Исходный текст ::
^^^^^^^^
Я обернулся к его жене и, сказавши:
– Что это он у вас, совсем с ума сошел? Вы бы убрали его куда-нибудь, – вышел вон.
И на этот раз m-me Энгельсон явилась примирительницей. Она пришла ко мне утром, прося забыть, что было вчера. Письмо он изодрал – был болен, печален. Она принимала все это за несчастие, за физическое расстройство, боялась, что он сильно занеможет, плакала. Я уступил ей.
Затем мы переехали в Ричмонд, и Энгельсон тоже. Рождение сына и первые месяцы хлопот об нем оживили Энгельсона; он потерял голову от радости, в минуту рождения малютки он обнял и расцеловал сначала горничную, потом старуху, хозяйку дома… Страх о здоровье маленького, новость отцовского чувства, новость самого младенца заняли Энгельсона на несколько месяцев, и все шло опять ладно.
Вдруг получаю от него большой пакет при записочке, чтоб я прочел вложенную бумагу и сказал откровенно мое мнение. Это было письмо к французскому министру военных дел. В нем он снова предлагал шары, бомбы и статьи. Я нашел все дурным, от пути, к которому он обращался, до слога, мало сохранившего достоинство, и высказал это.
Энгельсон отвечал дерзкой запиской и начал дуться.
Вслед за тем он мне дал другую рукопись для напечатания. Я не скрыл от него, что действие ее на русских будет прескверное и что я не советую печатать. Энгельсон упрекнул меня в желании завести ценсуру и говорил, что я, вероятно, устроил типографию исключительно для печати моих «бессмертных творений». Я напечатал рукопись, но чутье мое оправдалось: она возбудила в России общее негодование.
Все это показывало, что новый разрыв не далек. Признаюсь, на этот раз я не много об этом жалел. Перемежающаяся лихорадка с пароксизмами дружбы и ненависти, целованья рук и нравственных заушений мне надоели. Энгельсон перешел за черту, за которой не могли даже спасать ни воспоминания, ни благодарность. Я его меньше и меньше любил и хладнокровнее ждал, что будет.
Тут случилось событие, которое своей важностью покрыло на время все споры и раздоры одним чувством радости и ожиданья.
Утром 4 марта я вхожу, по обыкновению, часов в восемь в свой кабинет, развертываю «Теймс», читаю, читаю десять раз и не понимаю, не смею понять грамматический смысл слов, поставленных в заглавие телеграфической новости: «The death of the emperor of Russia»
^^^^^^^^
Выполните задания ::
• A. Верните дословно часть отрывка об Энгельсоне: начните со слов «И на этот раз» и остановитесь после слов «шло опять ладно.».
• B. Кому было адресовано письмо, в котором Энгельсон снова предлагал шары, бомбы и статьи, согласно отрывку об Энгельсоне?

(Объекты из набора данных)
^^^^^^^^
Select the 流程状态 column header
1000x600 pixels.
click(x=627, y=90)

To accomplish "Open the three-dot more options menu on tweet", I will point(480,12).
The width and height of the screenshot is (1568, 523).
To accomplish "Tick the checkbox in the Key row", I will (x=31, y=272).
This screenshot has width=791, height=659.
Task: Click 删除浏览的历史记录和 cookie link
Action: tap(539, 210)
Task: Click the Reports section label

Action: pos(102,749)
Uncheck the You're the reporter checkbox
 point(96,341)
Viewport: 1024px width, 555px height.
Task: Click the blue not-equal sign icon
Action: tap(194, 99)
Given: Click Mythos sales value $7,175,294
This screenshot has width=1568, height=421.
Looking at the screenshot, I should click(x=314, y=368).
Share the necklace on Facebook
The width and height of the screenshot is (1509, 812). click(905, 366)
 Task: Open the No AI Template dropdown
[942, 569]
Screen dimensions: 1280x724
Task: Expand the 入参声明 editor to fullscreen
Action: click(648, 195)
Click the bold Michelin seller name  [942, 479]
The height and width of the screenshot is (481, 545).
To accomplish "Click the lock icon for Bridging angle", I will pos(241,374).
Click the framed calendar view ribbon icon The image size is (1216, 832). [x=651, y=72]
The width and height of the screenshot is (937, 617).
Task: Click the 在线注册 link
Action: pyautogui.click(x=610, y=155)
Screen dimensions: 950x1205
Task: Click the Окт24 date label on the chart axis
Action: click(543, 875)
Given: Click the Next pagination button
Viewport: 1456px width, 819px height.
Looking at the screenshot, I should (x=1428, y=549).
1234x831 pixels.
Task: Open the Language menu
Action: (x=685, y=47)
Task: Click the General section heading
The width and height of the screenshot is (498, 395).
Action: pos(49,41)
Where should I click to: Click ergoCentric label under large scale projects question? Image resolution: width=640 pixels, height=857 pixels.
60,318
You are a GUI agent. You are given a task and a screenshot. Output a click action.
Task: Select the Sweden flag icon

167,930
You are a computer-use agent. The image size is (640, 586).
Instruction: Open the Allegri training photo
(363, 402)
^^^^^^^^
Ответы к заданиям ::
• A.
И на этот раз m-me Энгельсон явилась примирительницей. Она пришла ко мне утром, прося забыть, что было вчера. Письмо он изодрал – был болен, печален. Она принимала все это за несчастие, за физическое расстройство, боялась, что он сильно занеможет, плакала. Я уступил ей.
Затем мы переехали в Ричмонд, и Энгельсон тоже. Рождение сына и первые месяцы хлопот об нем оживили Энгельсона; он потерял голову от радости, в минуту рождения малютки он обнял и расцеловал сначала горничную, потом старуху, хозяйку дома… Страх о здоровье маленького, новость отцовского чувства, новость самого младенца заняли Энгельсона на несколько месяцев, и все шло опять ладно.

• B. Французскому министру военных дел.